# Squidder world series.



## spinyeel (Jun 17, 2007)

Who would like to see a castihg comp for unmagged Squidder's? Sort out the men from the boys!


----------



## curtisb (Jul 21, 2004)

Men from the boys? You need to meet Big Lou! Big Lou has hit a tourney rod so hard it ripped guides lose. And they were tied on not taped on.
Heck why not just use a non magged 4/0 or 6/0 reel.

CB


----------



## Hudak (Sep 10, 2007)

Just about anytime we are on the pier we have an impromptu squidder series. I love to hear those things thrown. As a matter of fact I sold one not to long ago to a buddy and he uses it exclusively for his anchor rod now. He put his slosh 30 and 525mag up and is using the squidder.


----------



## curtisb (Jul 21, 2004)

Yep, for pier fishing or fishing off the rocks there great. I still have a couple(one with an accurate frame and the other with the full accurate conversion). Plus I have three Jigmasters all with full accurate conversions. 

CB


----------



## Hudak (Sep 10, 2007)

If you ever decide to get rid of one of those full acc's let me know. The ones that we throw are stock. You can hear those things half way down the pier it seems when you let them stretch out.


----------



## Al Kai (Jan 8, 2007)

I got a Squidder, I love mine. I also like the sound it makes also. Kinda like its turbo-charged


----------



## Al Kai (Jan 8, 2007)

Ive casted a 525mag and with the 525mag I was able to throw farther but the 525mag only had 15lb test, with the Squidder you can load it up with ample amounts of 20-30 pound mono.
(Oh yea, plus you get that cool turbo-charged sound)


----------



## curtisb (Jul 21, 2004)

thekingfeeder said:


> If you ever decide to get rid of one of those full acc's let me know. The ones that we throw are stock. You can hear those things half way down the pier it seems when you let them stretch out.
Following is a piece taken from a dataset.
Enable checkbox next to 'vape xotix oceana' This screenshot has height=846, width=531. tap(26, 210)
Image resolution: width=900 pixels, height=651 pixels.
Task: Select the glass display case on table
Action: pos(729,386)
The Squidder or one of the Jigmasters.

CB


----------



## Hudak (Sep 10, 2007)

Preferably the squid, but I can work with the jig.


----------



## Sea Level (Nov 20, 2005)

*Squidders*

I love to watch the line dance as it comes off my Squidder. The scream is nice too. Seems like casting on the ragged edge.

I only throw mine in the near-shore slough; I have to use 525's for distance fishing.

Curt, I've thought about doing an "Accurate conversion" on mine. Do you have any lessons learned that you would care to share?


----------



## myk (Feb 7, 2007)

Squidder World Series....hmmm.... If it's close by, I'll be there.


Mike


----------



## kingfish (Feb 28, 2004)

I got a few somewhere, won't be the shortest, but no match for big Lou, Mike, and many others.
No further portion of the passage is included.